Records from a data collection:

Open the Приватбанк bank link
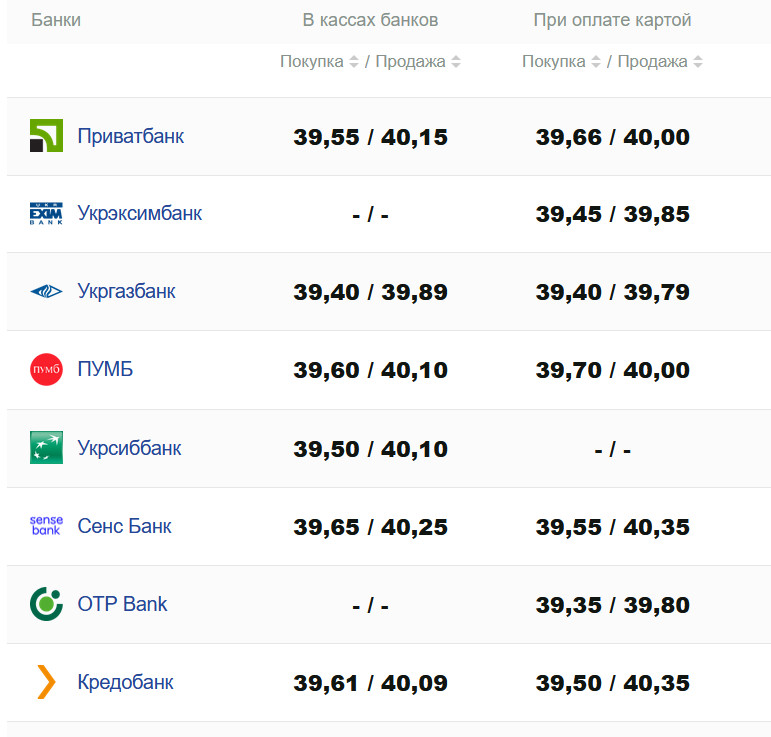 tap(130, 136)
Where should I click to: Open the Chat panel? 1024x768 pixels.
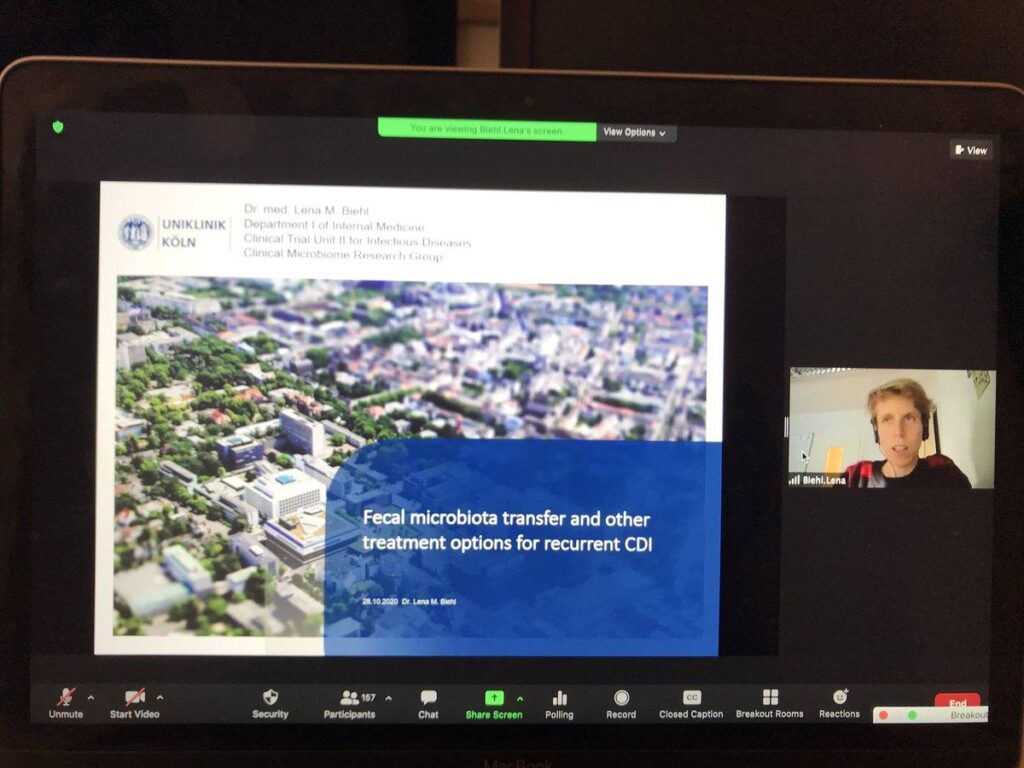tap(428, 698)
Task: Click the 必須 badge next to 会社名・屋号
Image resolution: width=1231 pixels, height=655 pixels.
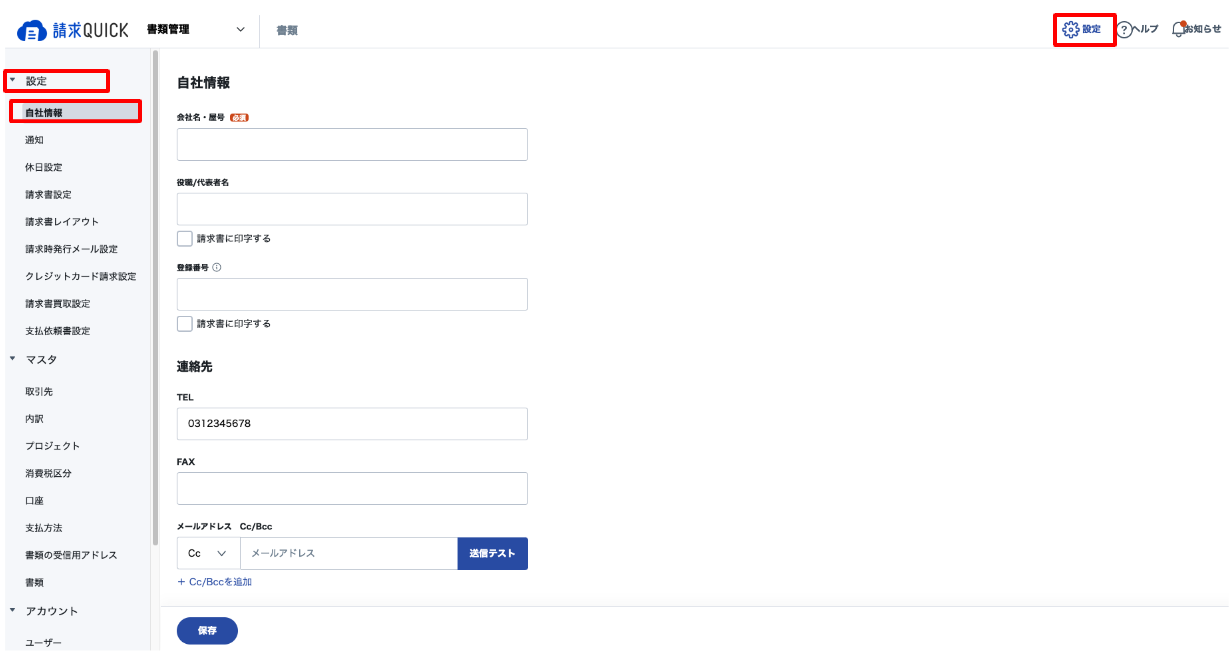Action: (239, 118)

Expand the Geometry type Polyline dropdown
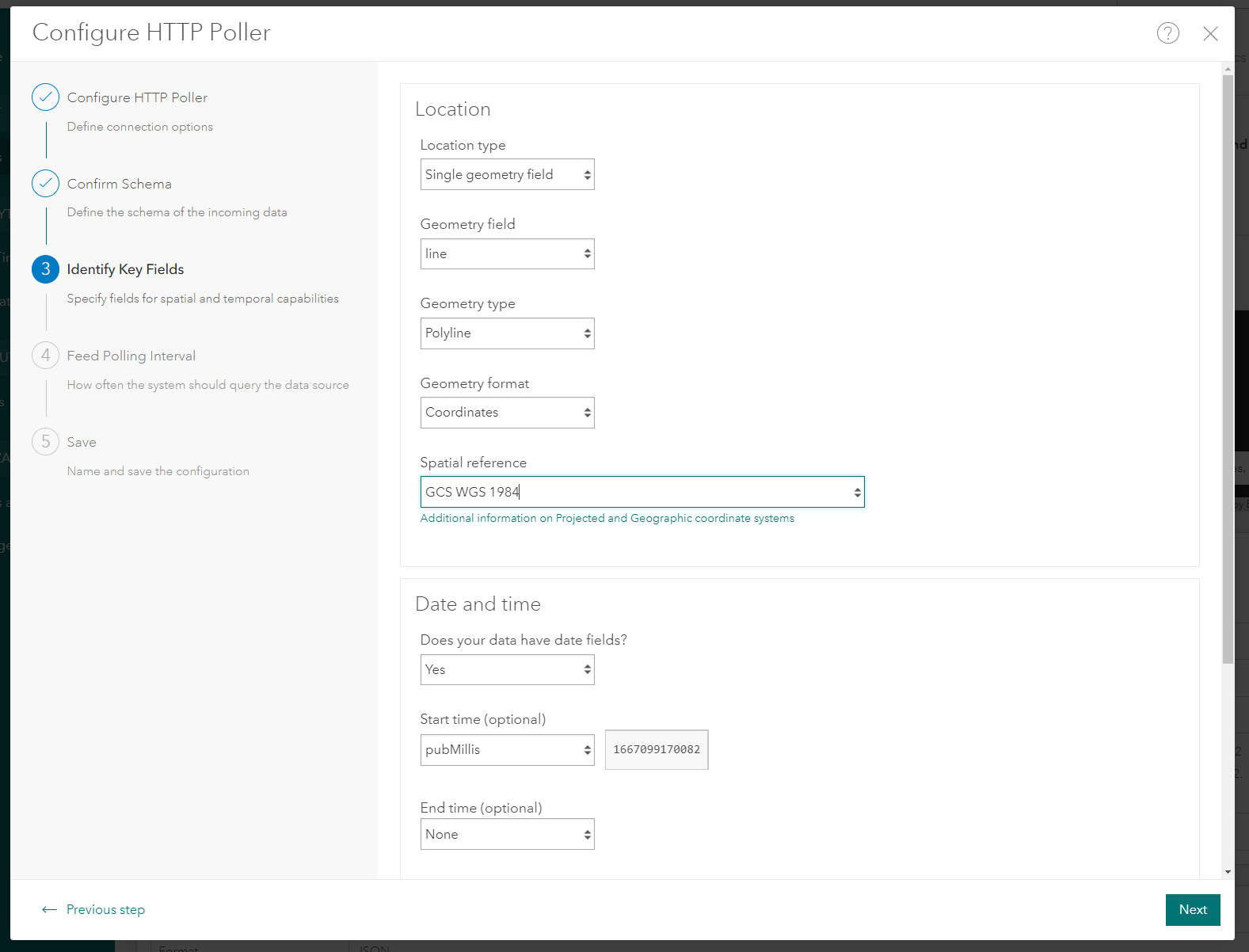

TASK DIRECTIONS:
Set down the data again, exactly, without images.

SOLUTION TO THIS PROBLEM:
Open the Приватбанк bank link
 tap(130, 136)
Where should I click to: Open the Chat panel? 1024x768 pixels.
tap(428, 698)
Task: Click the 必須 badge next to 会社名・屋号
Image resolution: width=1231 pixels, height=655 pixels.
Action: (239, 118)

Expand the Geometry type Polyline dropdown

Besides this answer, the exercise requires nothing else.